** Source data follows **

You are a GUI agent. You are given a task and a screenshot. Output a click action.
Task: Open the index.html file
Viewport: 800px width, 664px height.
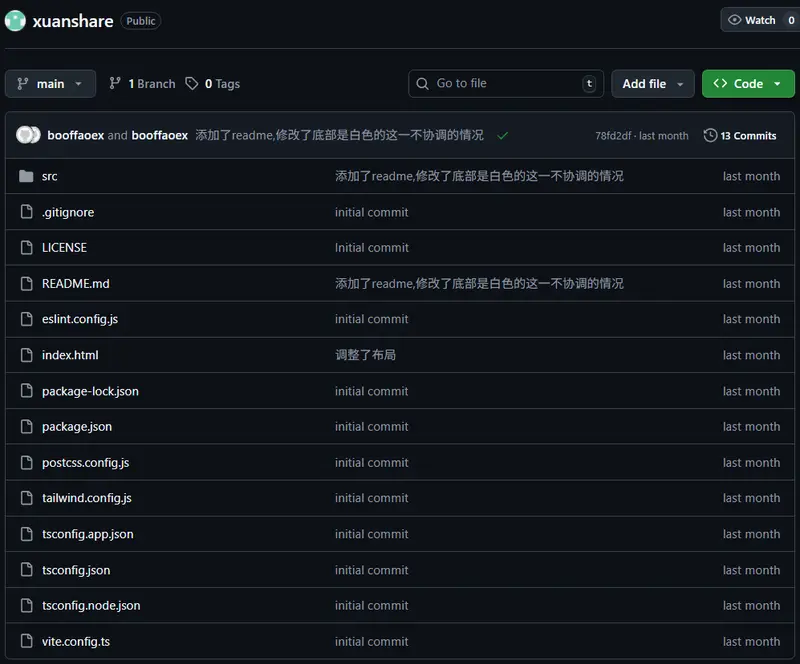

** End of Source data **
** Source data follows **

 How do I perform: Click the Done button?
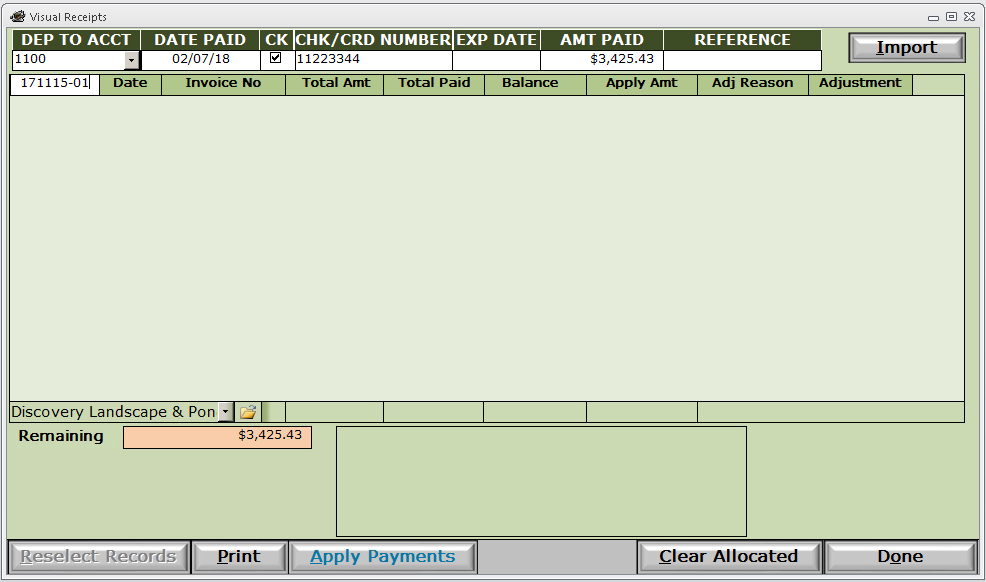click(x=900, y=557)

** End of Source data **

The required output is the stretch of entries above from the line containing "You are a GUI" through the line containing "Viewport: 800px width, 664px height.", reproduced exactly.

Output for this task:
You are a GUI agent. You are given a task and a screenshot. Output a click action.
Task: Open the index.html file
Viewport: 800px width, 664px height.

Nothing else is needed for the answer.